◆ PROBLEM DETAILS
The required result is an exact copy of the lines from the one containing "The height and width of the screenshot is (362, 822)." to the last line of the records, both ends included, without pictures.

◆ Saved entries
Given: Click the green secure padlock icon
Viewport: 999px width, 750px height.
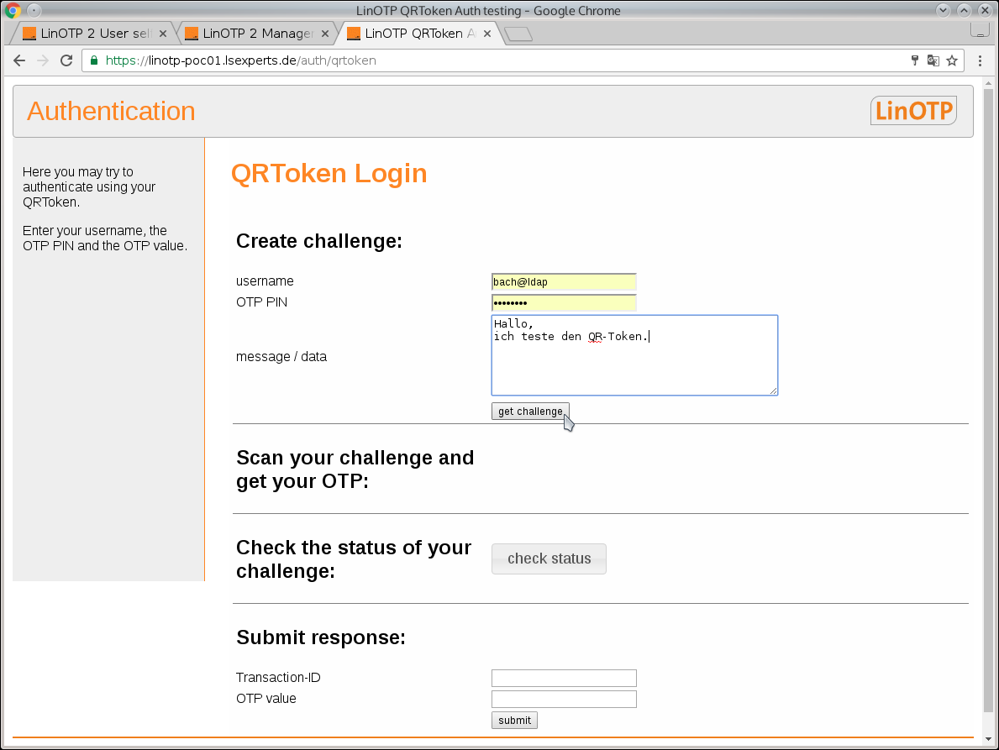Looking at the screenshot, I should pos(94,60).
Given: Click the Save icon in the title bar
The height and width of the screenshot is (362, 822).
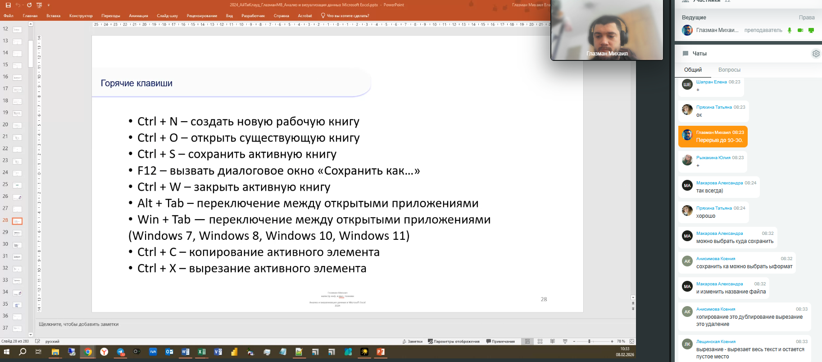Looking at the screenshot, I should (8, 5).
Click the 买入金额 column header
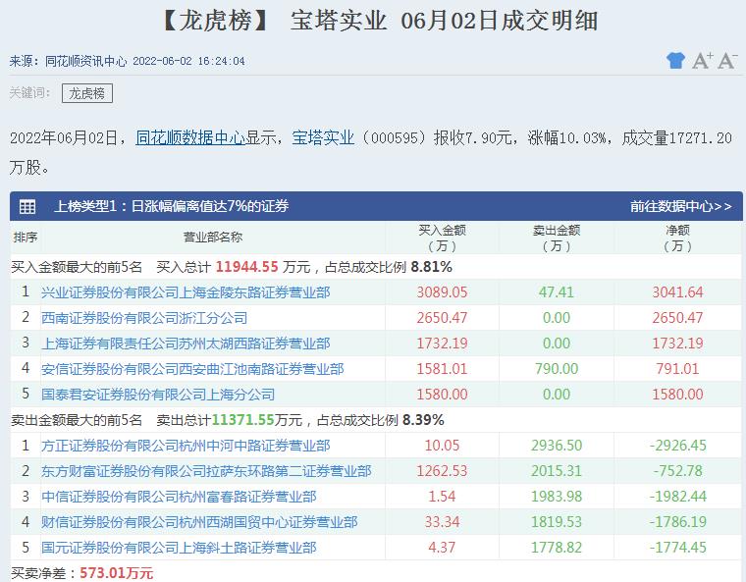The height and width of the screenshot is (582, 746). tap(442, 238)
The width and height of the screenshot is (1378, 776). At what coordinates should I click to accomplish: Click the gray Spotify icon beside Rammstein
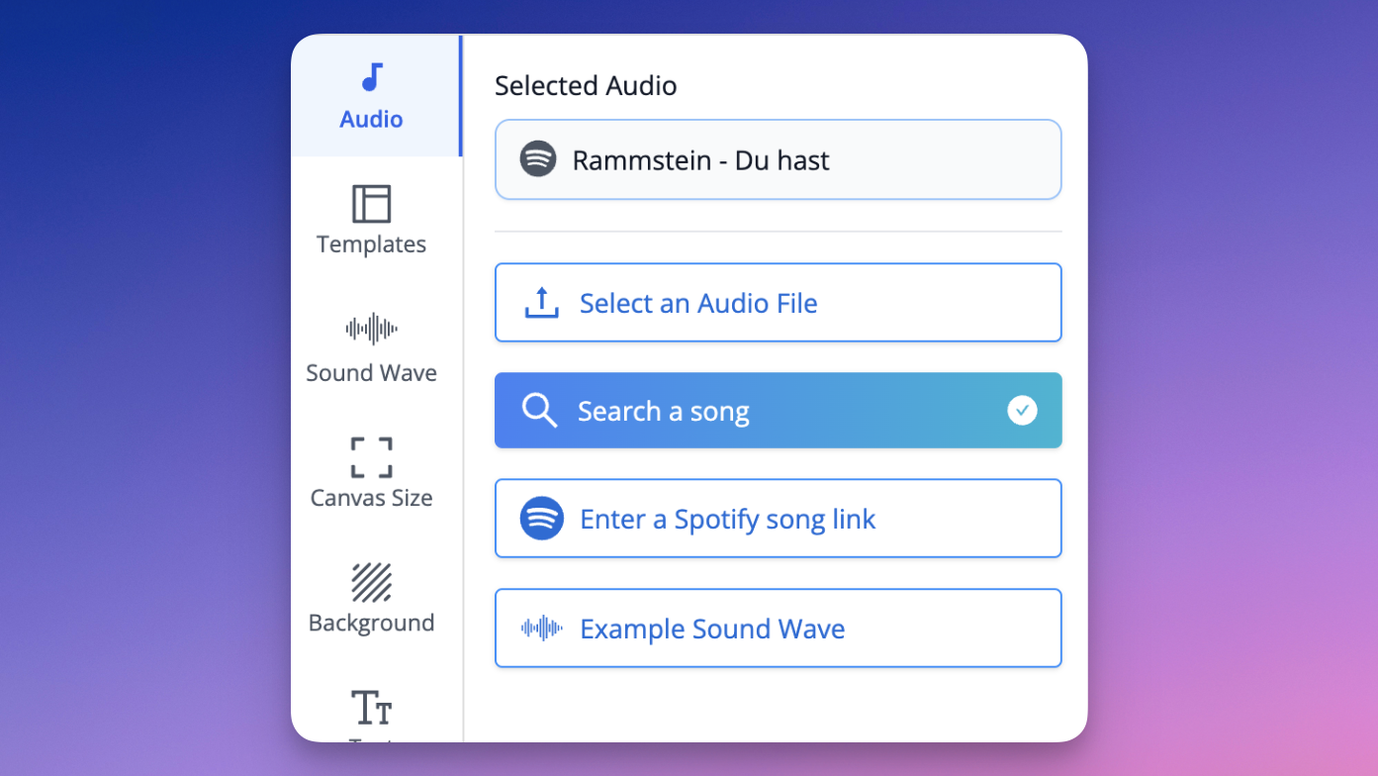(538, 159)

◆ SOLUTION
The height and width of the screenshot is (362, 822).
Looking at the screenshot, I should (8, 5).
Click the 买入金额 column header
The height and width of the screenshot is (582, 746). tap(442, 238)
The width and height of the screenshot is (1378, 776). At what coordinates should I click to accomplish: Click the gray Spotify icon beside Rammstein
(538, 159)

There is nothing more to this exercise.